Le sue decisioni gestionali nella trade di Gasol, nonché negli ipotetici movimenti che potrebbero aver luogo nei prossimi cinque-sei giorni, rendono i Grizzlies più che aggressivi nella corsa ai free agents più ambiti della prossima offseason, che potrebbe avere in vista all-stars del calibro di Iverson, Marion, Brand, Arenas e Jermaine O'Neal, chi senza restrizioni, chi con la possibilità di uscire dall'attuale accordo.
Ipotizzando la firma di uno di tali altisonanti nomi ed abbinandoli con la sperata crescita tecnica dei diversi giovani che compongono l'attuale roster, i Grizzlies potrebbero tornare ad essere da competizione nel giro di un paio d'anni con l'univoca missione di fare strada nei playoffs, ottemperando a quella mancanza di cui la franchigia ha sofferto dal 2004 al 2006 (tre qualificazioni in fila per la postseason, nessuna vittoria in dodici partite disputate), trovandosi legittimati a pensare di poter provare l'assalto al titolo per diversi anni, considerando i 21 anni di Rudy Gay, i 23 di Darko Milicic, i 20 di Mike Conley ed il rifiorire di Hakim Warrick, già ottimo sostituto di Gasol durante l'infortunio di questi all'inizio dell'anno passato e capace di raddoppiare la media punti grazie al vuoto lasciato nel suo ruolo dalla partenza dello stesso catalano, senza contare l'intrigante potenziale Nba del fratello minore di Pau, Marc.

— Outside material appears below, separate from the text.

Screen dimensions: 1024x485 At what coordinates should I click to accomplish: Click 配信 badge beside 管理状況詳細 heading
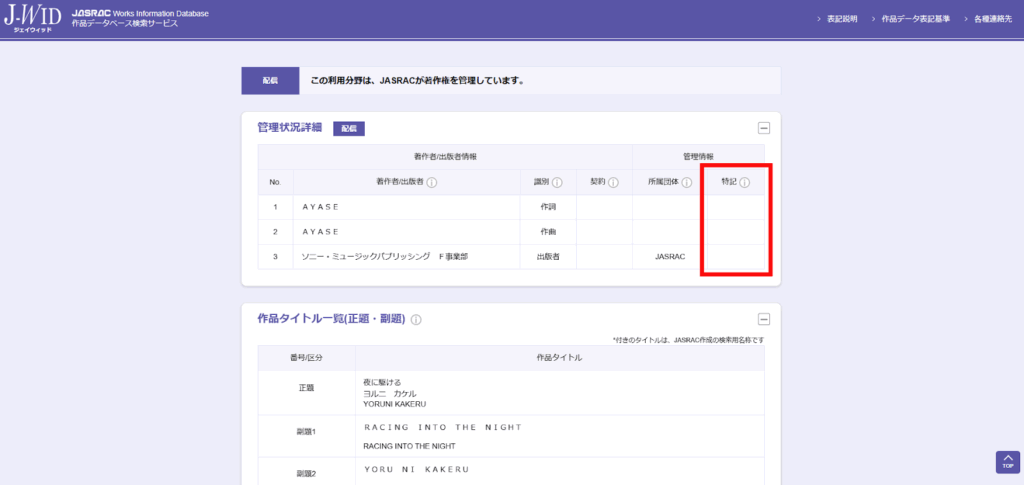tap(349, 129)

A conti fatti, ma parliamo pur sempre di scarabocchi scritti su carta da formaggio, il futuro sembrerebbe quantomeno roseo, e gli intendimenti dei movimenti di Chris Wallace sembrerebbero ampiamente giustificati, non fosse che i Grizzlies giocano in una città di stretto mercato espositivo, sono una squadra poco magnetica, priva di tradizioni vincenti, rischiando dunque di non riuscire ad attrarre tutti i nomi di caratura che si renderanno liberi nei prossimi mesi.
Se così fosse, pure con tutti i buoni motivi e le logiche del caso, sarà davvero difficile rendere conto di uno degli scambi meno equilibrati che la storia della Nba ricordi.